Collected data entries
________
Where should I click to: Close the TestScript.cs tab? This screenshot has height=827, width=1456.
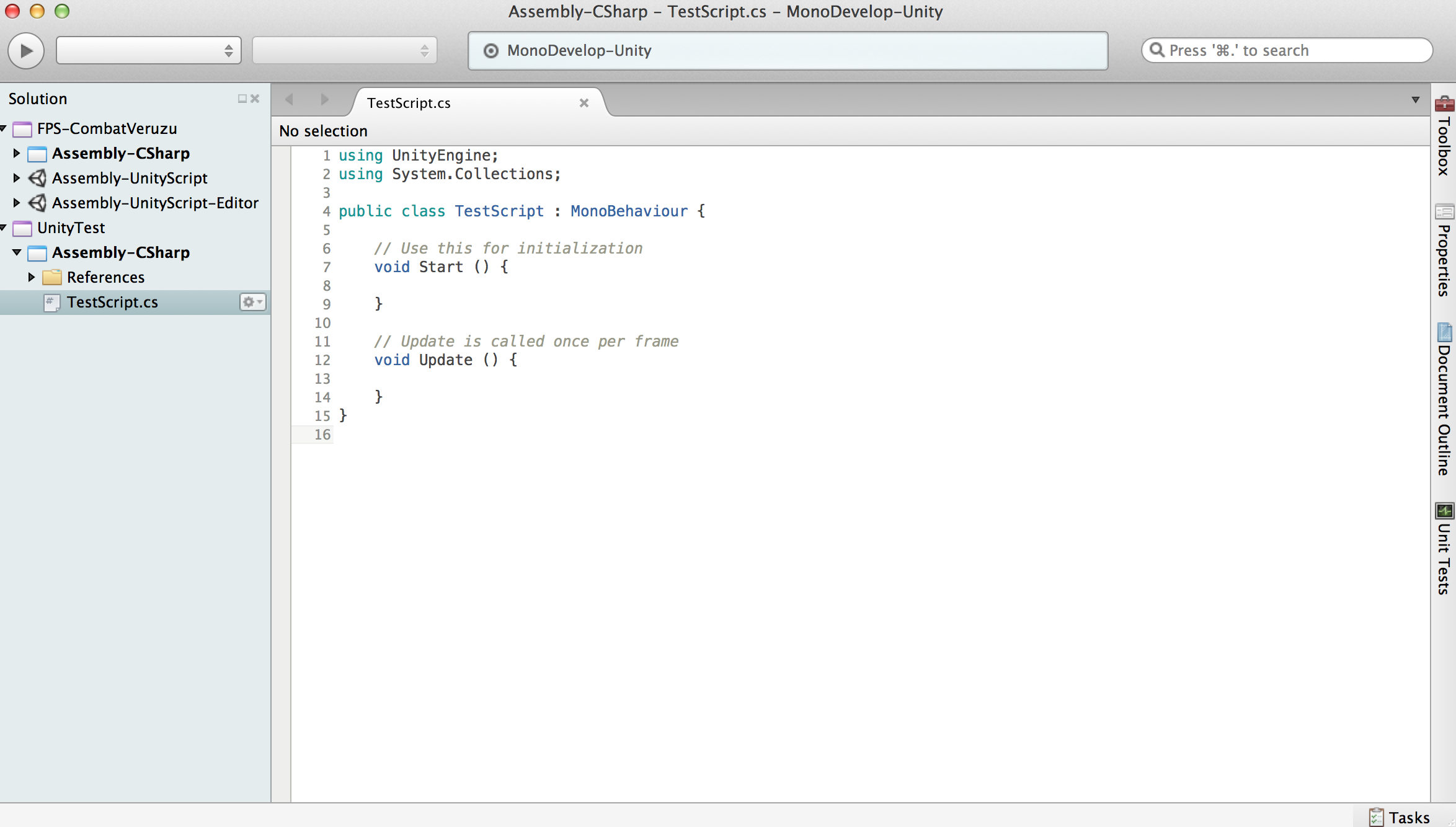click(x=584, y=103)
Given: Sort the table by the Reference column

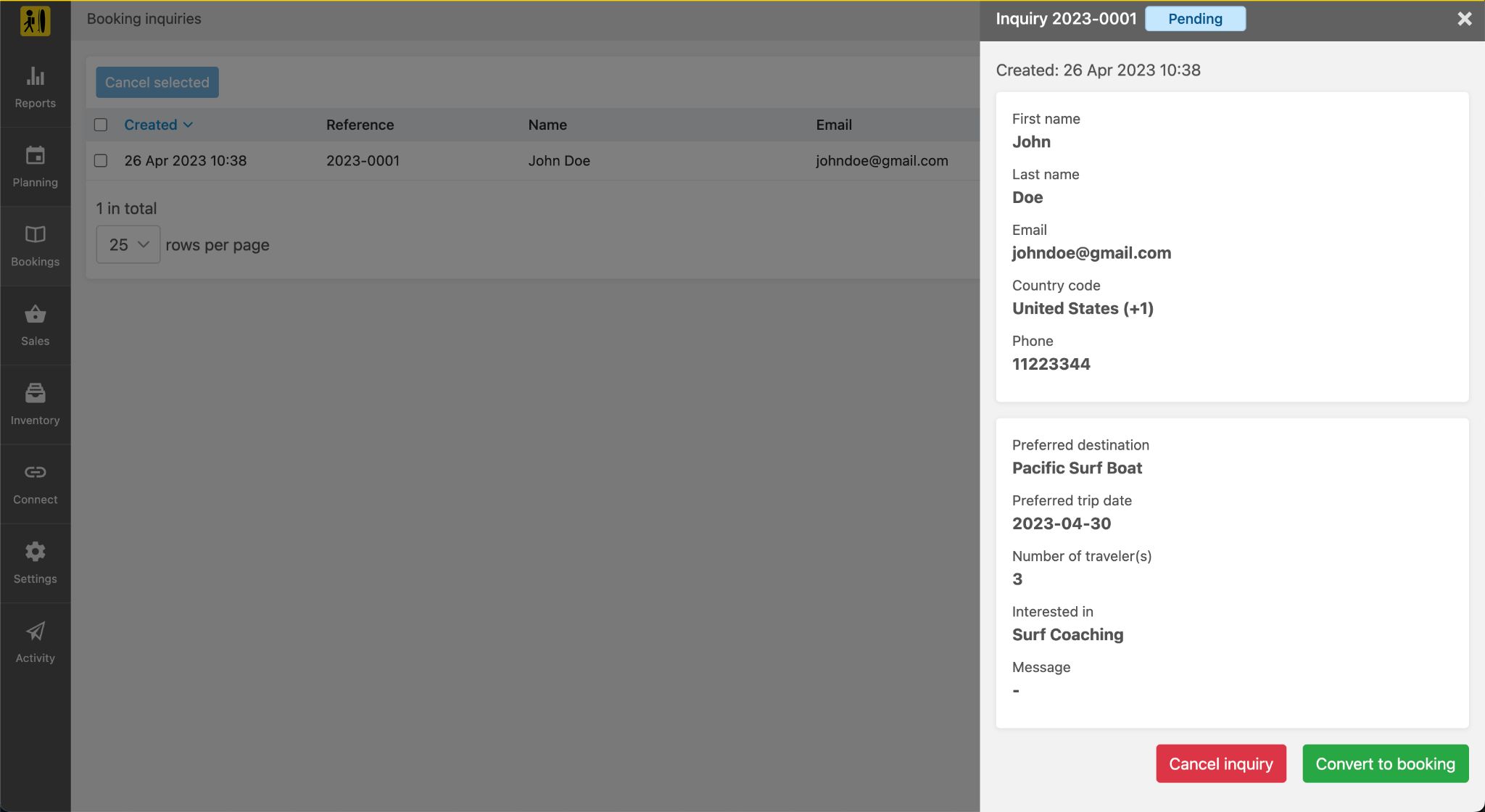Looking at the screenshot, I should [360, 125].
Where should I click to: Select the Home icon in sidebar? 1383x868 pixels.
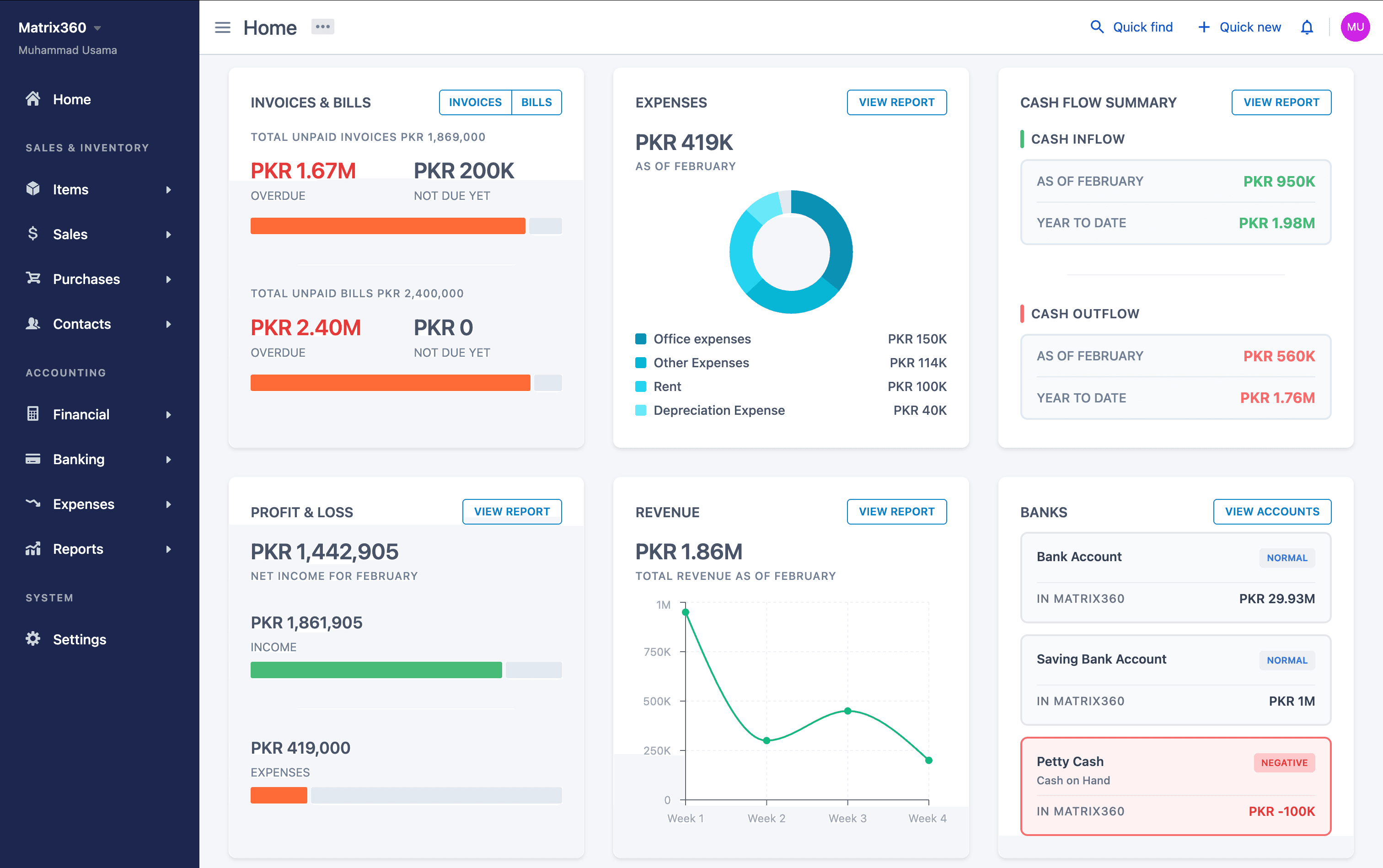(33, 99)
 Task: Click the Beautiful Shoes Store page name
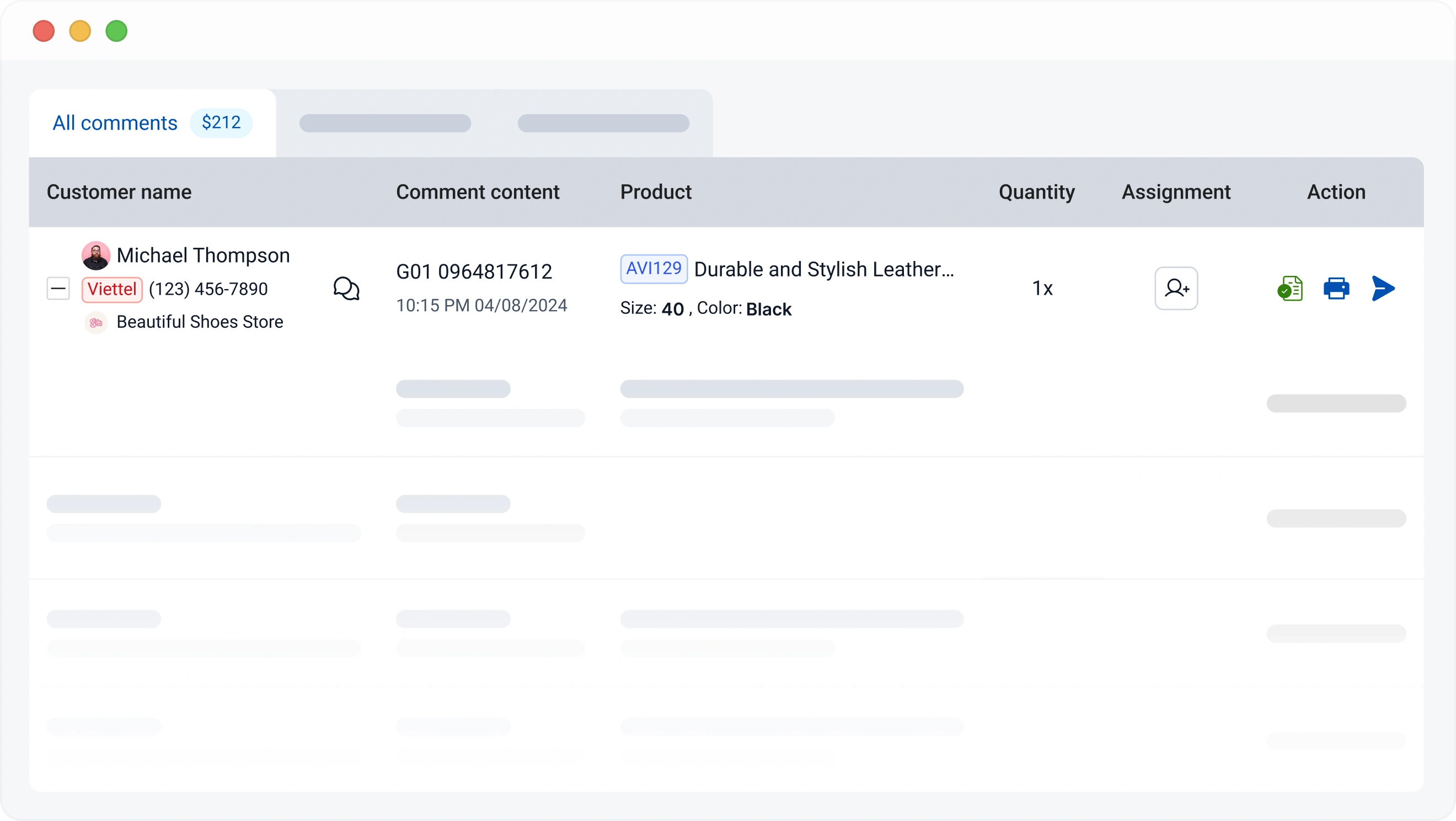pos(200,322)
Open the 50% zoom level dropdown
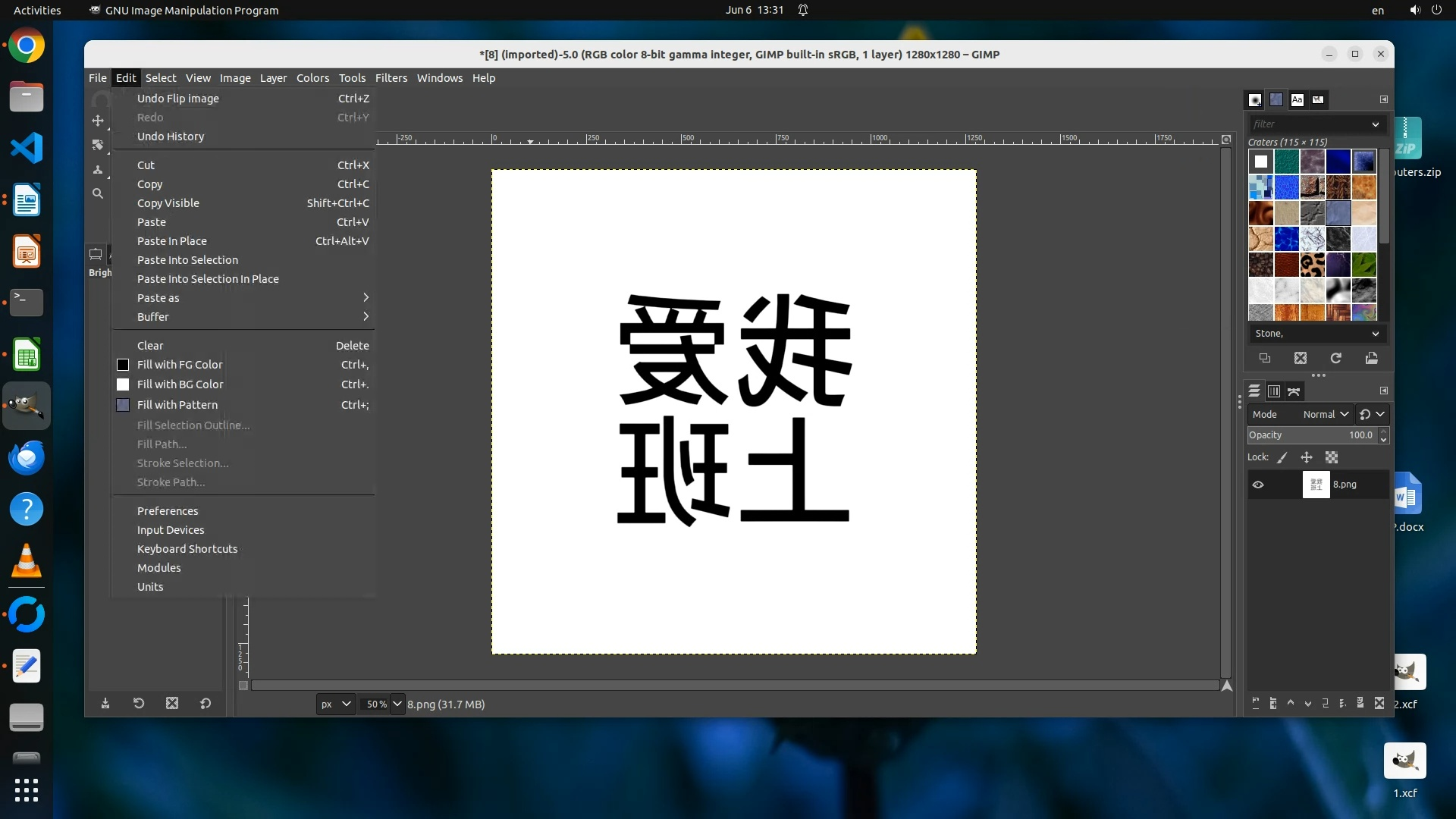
________
TASK REQUIREMENTS
Give the data again exactly as written, with no pictures included.

WRITTEN ANSWER
Where should I click to: Close the TestScript.cs tab? This screenshot has height=827, width=1456.
click(x=584, y=103)
Given: Sort the table by the Reference column

Looking at the screenshot, I should [360, 125].
Where should I click to: Select the Home icon in sidebar? 1383x868 pixels.
(33, 99)
 Task: Click the Beautiful Shoes Store page name
pos(200,322)
Open the 50% zoom level dropdown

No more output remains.